[Collected data entries]

[Start of section]

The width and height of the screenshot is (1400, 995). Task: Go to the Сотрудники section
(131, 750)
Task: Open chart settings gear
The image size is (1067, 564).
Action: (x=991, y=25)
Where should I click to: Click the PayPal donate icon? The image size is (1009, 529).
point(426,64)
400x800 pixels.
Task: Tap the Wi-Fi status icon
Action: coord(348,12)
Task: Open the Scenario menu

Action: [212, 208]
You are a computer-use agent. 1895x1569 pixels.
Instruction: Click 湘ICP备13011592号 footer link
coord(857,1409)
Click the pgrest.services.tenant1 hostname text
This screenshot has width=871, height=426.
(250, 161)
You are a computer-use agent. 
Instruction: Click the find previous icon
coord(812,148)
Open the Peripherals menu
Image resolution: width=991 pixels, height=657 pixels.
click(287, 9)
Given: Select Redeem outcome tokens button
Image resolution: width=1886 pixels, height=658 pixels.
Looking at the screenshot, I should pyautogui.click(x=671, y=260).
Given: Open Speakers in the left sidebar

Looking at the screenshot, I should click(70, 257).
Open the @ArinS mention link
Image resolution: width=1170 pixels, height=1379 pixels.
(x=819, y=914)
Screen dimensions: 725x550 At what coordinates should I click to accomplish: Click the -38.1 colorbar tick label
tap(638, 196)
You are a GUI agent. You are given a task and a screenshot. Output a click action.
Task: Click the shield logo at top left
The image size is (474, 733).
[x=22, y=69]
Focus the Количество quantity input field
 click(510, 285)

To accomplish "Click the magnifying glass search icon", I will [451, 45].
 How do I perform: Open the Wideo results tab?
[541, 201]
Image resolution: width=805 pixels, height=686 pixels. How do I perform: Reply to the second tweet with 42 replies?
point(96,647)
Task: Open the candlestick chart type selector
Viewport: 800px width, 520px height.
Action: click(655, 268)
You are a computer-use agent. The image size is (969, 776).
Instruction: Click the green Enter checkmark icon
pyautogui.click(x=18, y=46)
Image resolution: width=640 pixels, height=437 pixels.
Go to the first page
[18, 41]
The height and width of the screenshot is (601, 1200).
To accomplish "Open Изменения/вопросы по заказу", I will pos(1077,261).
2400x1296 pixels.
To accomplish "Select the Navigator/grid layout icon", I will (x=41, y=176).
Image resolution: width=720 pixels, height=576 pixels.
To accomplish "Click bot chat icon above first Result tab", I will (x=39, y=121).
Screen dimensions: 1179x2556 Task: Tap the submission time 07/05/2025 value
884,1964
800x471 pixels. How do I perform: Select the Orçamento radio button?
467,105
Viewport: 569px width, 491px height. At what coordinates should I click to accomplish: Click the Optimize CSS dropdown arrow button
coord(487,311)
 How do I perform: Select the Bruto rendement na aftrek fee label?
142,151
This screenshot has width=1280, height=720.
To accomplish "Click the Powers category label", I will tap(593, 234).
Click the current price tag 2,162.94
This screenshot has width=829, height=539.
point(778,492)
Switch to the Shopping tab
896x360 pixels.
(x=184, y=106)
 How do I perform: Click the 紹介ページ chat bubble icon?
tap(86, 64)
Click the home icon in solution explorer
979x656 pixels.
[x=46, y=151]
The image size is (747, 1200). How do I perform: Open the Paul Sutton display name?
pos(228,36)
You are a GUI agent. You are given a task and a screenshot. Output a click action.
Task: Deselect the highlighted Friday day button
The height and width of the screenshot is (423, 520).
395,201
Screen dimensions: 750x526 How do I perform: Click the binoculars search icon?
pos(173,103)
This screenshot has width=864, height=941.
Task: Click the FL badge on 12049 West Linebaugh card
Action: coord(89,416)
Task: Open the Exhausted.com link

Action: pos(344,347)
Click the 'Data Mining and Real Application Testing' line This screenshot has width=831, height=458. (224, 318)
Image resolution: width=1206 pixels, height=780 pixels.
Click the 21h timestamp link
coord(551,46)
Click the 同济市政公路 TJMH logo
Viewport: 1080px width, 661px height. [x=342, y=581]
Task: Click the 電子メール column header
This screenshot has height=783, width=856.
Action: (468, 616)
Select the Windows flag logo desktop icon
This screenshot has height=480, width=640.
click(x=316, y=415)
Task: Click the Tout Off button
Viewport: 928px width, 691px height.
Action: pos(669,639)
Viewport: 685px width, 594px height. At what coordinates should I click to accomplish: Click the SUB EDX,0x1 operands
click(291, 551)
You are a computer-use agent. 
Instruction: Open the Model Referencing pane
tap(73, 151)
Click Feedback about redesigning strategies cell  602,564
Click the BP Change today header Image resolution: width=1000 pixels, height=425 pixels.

[End of section]

● **Assignment**: Check every line of the data above for the string "header", and copy those that have it.

● **Answer below**:
Task: Click the 電子メール column header
Click the BP Change today header Image resolution: width=1000 pixels, height=425 pixels.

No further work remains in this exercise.